Being helped by agricul
tural innovation and gener
ous farm subsidies, India is growing an immense quantity of food, resulting in bigger grain stockpiles than any country, except China. India exports grains to countries like Saudi Arabia and Australia. Still one fifth of India’s population is malnourished, which is double the rate of other developing countries like Vietnam and China. Fed by pervasive corruption, mismanagement and waste in the public distribution programmes that are supposed to distribute food to the poor, India’s food policies have failed. In Northern India, while the poor are struggling on meagre portions of flatbread and potatoes, rice crops have been stacked along highways for several years, and is now being sent to distilleries to be turned into liquor. Flies swarm over spoiled wheat. India’s food policy aims to provide farmers with higher and more consistent prices for their crops than they would have got from the open market. The objective is also to sell food grains to the poor at lower prices, than they would have paid at private stores. The sprawling system is almost 1% of India’s gross domestic product, and costs the government Rupees 750 billion. Despite an increase of almost 50% in food production, 21% of India’s 1.2 billion people remain hungry.
Overall price inflation is up 7.5%. Some 83 million tons of excess food grains stock is partly responsible for a vicious cycle of high prices. The government procures wheat and rice locally at high floor prices to support millions of poor farmers. This pushes up the market price of the grains, and increases inflation. The support price of wheat has risen by 80% in the past five years. While the farmers are making a profit, the union government of India, is unwilling to sell the stock off shore at a loss. A shortage of warehouses and silos has led to around twenty million tons of grains lying in the open over the past three years, exposed to vermin and the monsoon rains. The government has purchased more than 40% of the 2011 harvest. This has created a supply shortage in the open market and encouraged hoarders to speculate on higher prices. Public finances were stretched, as the government paid 20% more than the international price of wheat. The highest bid received for wheat exports has been 23% below the price India has paid. Most of the surplus grains are exposed to the elements, turning into animal-feed quality, and would command a cheaper price. Just 41.4% of the grains picked up by the states from central warehouses reaches Indian homes.
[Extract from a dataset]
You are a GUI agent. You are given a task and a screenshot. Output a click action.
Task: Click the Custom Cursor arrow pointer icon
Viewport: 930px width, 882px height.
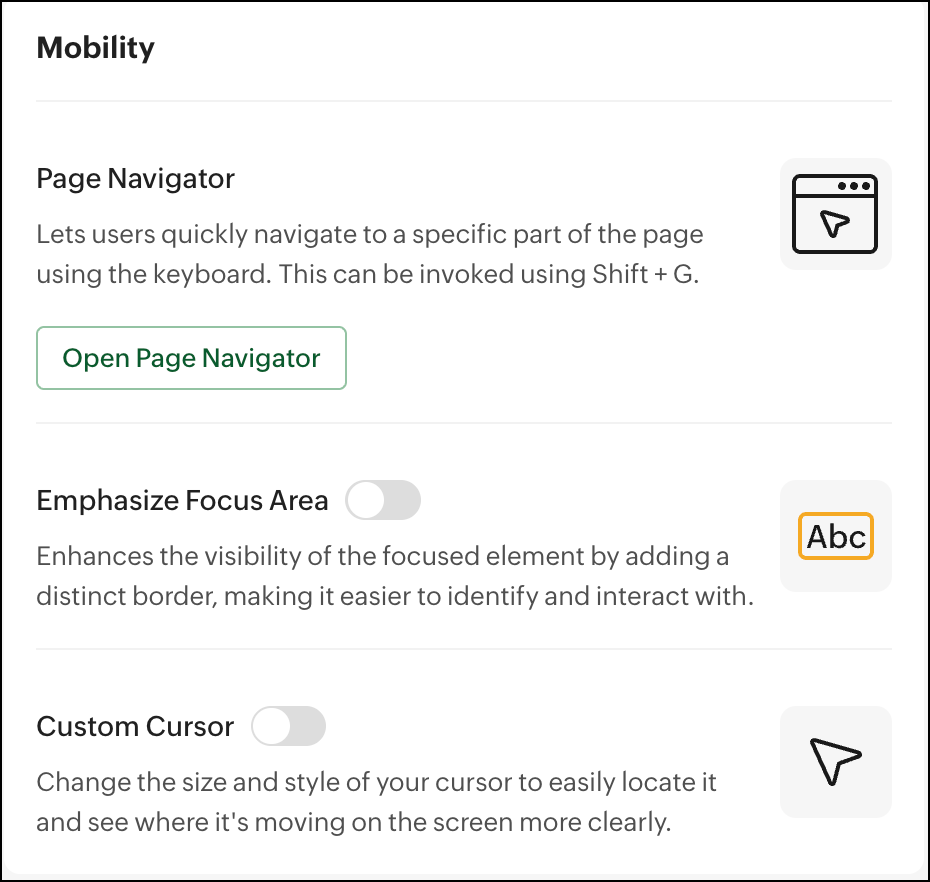835,762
Disenchantment in South Africa
The African National Congress, South Africa’s governing party, is 100 years old. The five yearly ANC policy conference of June 2012, debated the factional battles over power and resources. The next meeting is in December 2012. Amid warnings of rampant joblessness, President Jacob Zuma could face a leadership challenge, which may lay out the direction the ANC and Africa’s largest economy will take. While social and economic ills hover over South Africa, patronage, corruption and factionalism are hampering its fight against unemployment, poverty and inequality. Tokyo Sexwale, minister for human settlements (housing) and Kgalema Motlanthe, deputy president are challenges to the leadership. Gwede Mantashe, ANC secretary general advocates ‘‘generational change’’, and a more open and transparent party election process. Respected ANC veterans feel that factionalism has shifted from being based on ideology to power access. There is anger among a lot of African High School and University graduates, who are not being absorved into the labour market. A strong support exists for Julius Malema, expelled ANC youth leader, who called for the nationalization of mines and expropriation of white-owned land.
North Africa Militants
Confronted by the Algerian governments anti-terrorism measures, Islamist militants in Algeria, are taking refuge in the Sahel to the south. There is growing unrest in the Sahel, as it has become home to a potent mix of extremist groups. Military actions by Algeria and other North African states have driven Al-Qaeda groups of the Islamic Maghreb from the highly urbanised Mediterranean coastal strip to the southern, sparsely populated Sahara. There are more militants arriving from several parts of Africa to the Sahel region, armed with weapons looted from Libya. Besides, influenced by extremist militants, nationalist autonomous movements are getting a lot of weapons. Al-Qaeda’s north Africa branch claims that it has launched over seventy shooting, bombings and ambushes, and killed at least sixty five members of the security forces, over the past eight months, mostly in the mountaneous Kabylia region. In January 2012, Tuareg fighters with mixed Nationalist and Islamist ideologies, who rebelled in northern Mali, had established a mini state in the area. New gas fields have been discovered along the Algeria-Mali border. Algeria is giving counter terrorism training to Mali and Niger.